Yasmeen Lari is one of the founders and current chairwoman of the Pakistani Chapter of the International Network for Traditional Building, Architecture & Urbanism (INTBAU), created in 2018.

== Design philosophy ==
On architectural practice in Southeast Asia, Lari has said, "The two ends of the spectrum of the two worlds we live and work in are best captured in the words of two famous architects, Mies van der Rohe and Hassan Fathy. Mies van der Rohe, a master of putting the elements of a building together and the grand master of detail, has said: "I am first interested in a good building. Then I place it in the best possible spot.' In contrast Hassan Fathy, who has spoken more forcefully than any other on the beatify of the vernacular and the importance of tradition, states: 'You must start from the beginning, letting your new buildings grow from the daily lives of the people who will live in them, shaping the houses to the measure of people's songs, weaving the pattern of a village as if on the village looms, mindful of the trees and the crafts that grow there, respectful of the skylines and humble before the seasons.'"

She is best known for her work in the intersection of architecture and social justice.

==Architectural work==

=== Completed projects ===

Completed projects by Lari
| Date | Name | Location | Notes |
|---|---|---|---|
| 1978 | Angoori Bagh Housing (also known as ABH, or Anguri Bagh) | Lahore, Pakistan | Pakistan's first public housing plan. |
| 1981 | Taj Mahal Hotel, Karachi | Karachi, Pakistan |  |
| 1989 | Finance and Trade Center (FTC Building) | Karachi, Pakistan |  |
| 1991 | Pakistan State Oil House (PSO House) | Karachi, Pakistan |  |
| 2011 | Women's Centre | Darya Khan, Pakistan |  |

=== Historical conservation and restoration projects (incomplete) ===
- Khairpur Heritage Centre
- Sethi house in Sethi Mohallah (2010–2012)

==Bibliography==

Some of Yasmeen Lari's publications include:

- Slums and Squatter Settlements: Their Role and Improvement Strategy
- Our Heritage in Muslim Architecture
- Tharparkar and Sialkot after the War
- 1993 – Traditional Architecture of Thatta
- 1997 – The Dual City: Karachi During the Raj (co-authored with her son, Mihail Lari)
- 1997 – The Jewel of Sindh: Samma Tombs on the Makli Hill (co-authored with her husband, Suhail Zaheer Lari)
- 2001 – Karachi: Illustrated City Guide (photography by her husband, Suhail Zaheer Lari)
- 2003 – Lahore: Illustrated City Guide

==Awards==
In 2002, the Heritage Foundation received the U.N. Recognition Award from the United Nations for its efforts and results to promote cultural and historical conservation.

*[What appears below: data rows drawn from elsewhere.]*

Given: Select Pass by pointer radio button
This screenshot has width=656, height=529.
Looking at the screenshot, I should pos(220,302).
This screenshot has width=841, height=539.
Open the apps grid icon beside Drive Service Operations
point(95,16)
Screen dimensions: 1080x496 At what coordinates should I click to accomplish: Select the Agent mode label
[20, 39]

In 2006, Lari was awarded the Sitara-e-Imtiaz, one of the highest civil awards by the Government of Pakistan, in recognition of her services to the architectural profession and to heritage conservation of historical sites in the country.

In 2011, she received the Pakistani "1st Wonder Women of the Year Award".

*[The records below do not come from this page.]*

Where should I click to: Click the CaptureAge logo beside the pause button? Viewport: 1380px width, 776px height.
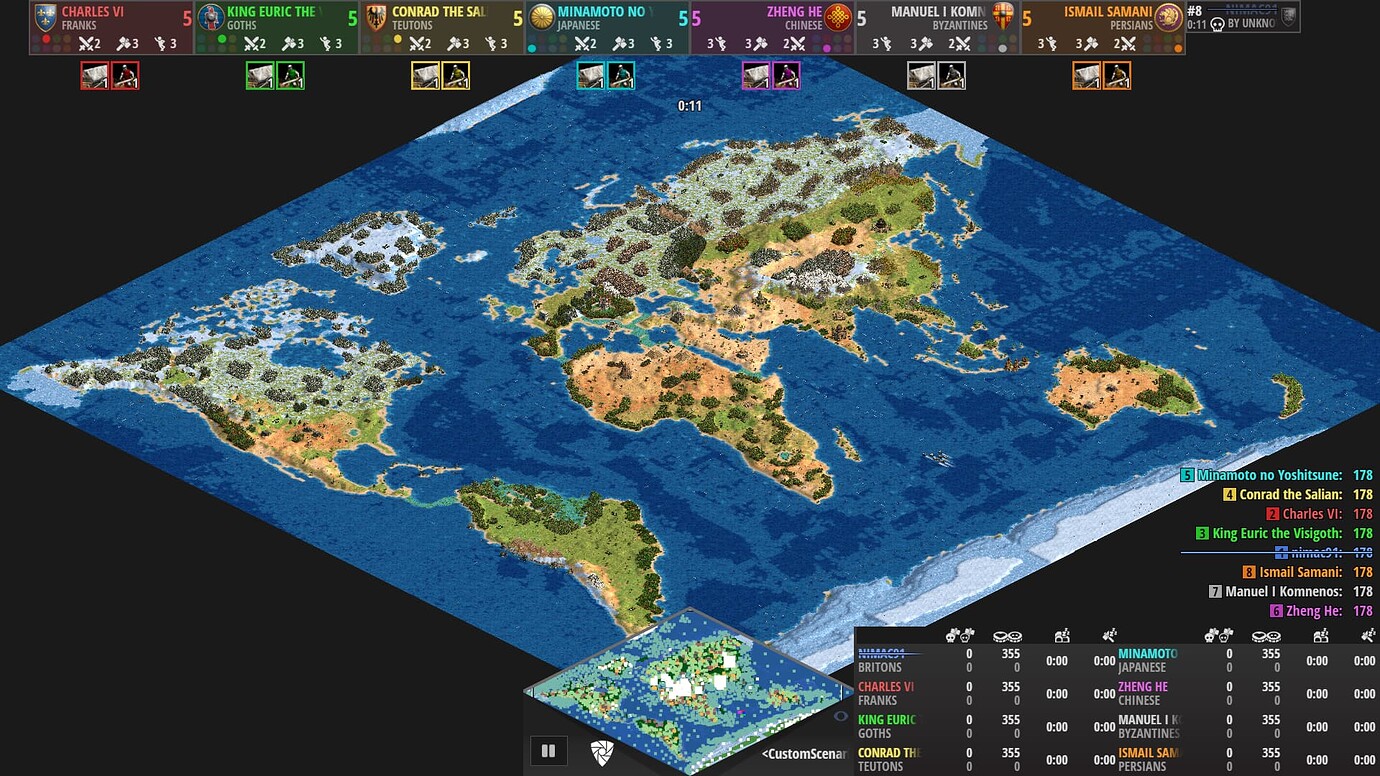tap(601, 752)
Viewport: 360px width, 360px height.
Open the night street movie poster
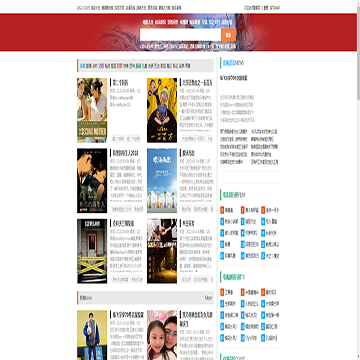point(162,251)
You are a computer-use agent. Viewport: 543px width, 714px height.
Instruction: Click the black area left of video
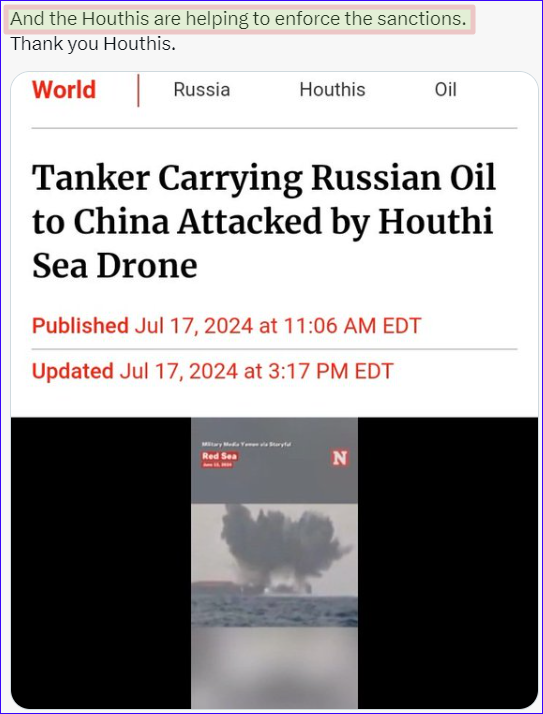[101, 563]
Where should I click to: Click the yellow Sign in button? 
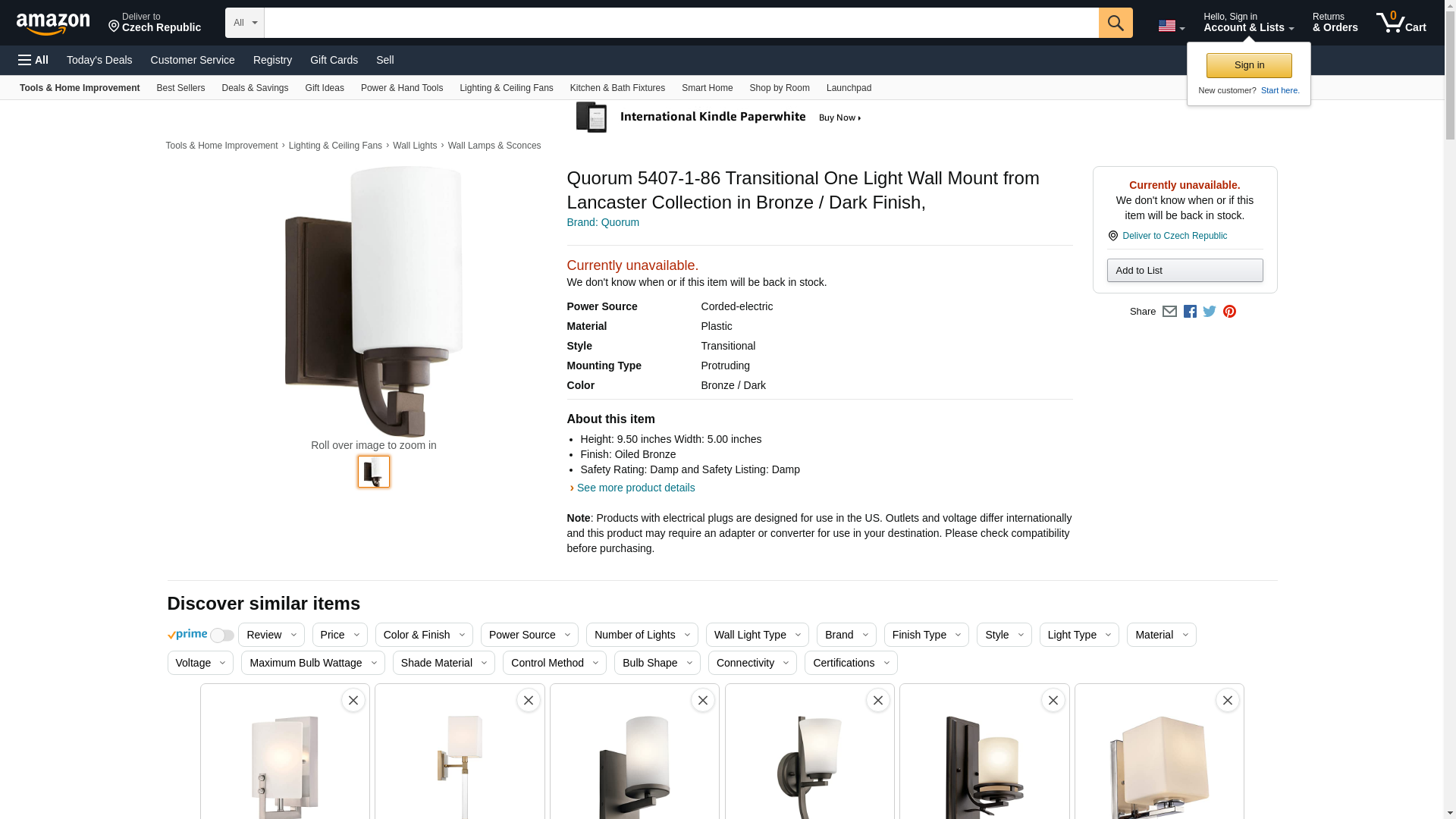tap(1249, 65)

In 2016, she received the Fukuoka Prize for Arts & Culture.

She has been awarded Jane Drew Prize 2020, raising the profile of women in architecture and design.

In 2021, the Politecnico di Milano awarded her the Laurea Magistrale ad Horonem in Architecture.

In 2022, she was appointed The Sir Arthur Marshall Professor of Sustainable Design in the Department of Architecture at the University of Cambridge.

In May 2023, she received the Honorary Doctorate in Design from Oxford Brooks University, where she graduated in 1964.

On 27 April 2023 RIBA announced her as the recipient of the 2023 Royal Gold Medal.

== Personal life ==
Yasmeen Lari lives in Karachi, Pakistan. She was married to Suhail Zaheer Lari who died in 2020 due to COVID-19. She has three children.